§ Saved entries
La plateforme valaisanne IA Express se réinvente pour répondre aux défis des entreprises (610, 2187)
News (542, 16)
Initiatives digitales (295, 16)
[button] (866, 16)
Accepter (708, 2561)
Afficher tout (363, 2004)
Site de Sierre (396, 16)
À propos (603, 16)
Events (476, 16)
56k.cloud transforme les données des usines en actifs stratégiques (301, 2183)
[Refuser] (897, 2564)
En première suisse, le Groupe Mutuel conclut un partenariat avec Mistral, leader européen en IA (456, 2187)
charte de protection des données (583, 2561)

§ WHAT THIS TASK INVOLVES
May I have the entries returned exactly, with every line in place?

§ RESULT OF THE EXERCISE
La plateforme valaisanne IA Express se réinvente pour répondre aux défis des entreprises (610, 2187)
News (542, 16)
Initiatives digitales (295, 16)
[button] (866, 16)
Accepter (708, 2561)
Afficher tout (363, 2004)
Site de Sierre (396, 16)
À propos (603, 16)
Events (476, 16)
56k.cloud transforme les données des usines en actifs stratégiques (301, 2183)
[Refuser] (897, 2564)
En première suisse, le Groupe Mutuel conclut un partenariat avec Mistral, leader européen en IA (456, 2187)
charte de protection des données (583, 2561)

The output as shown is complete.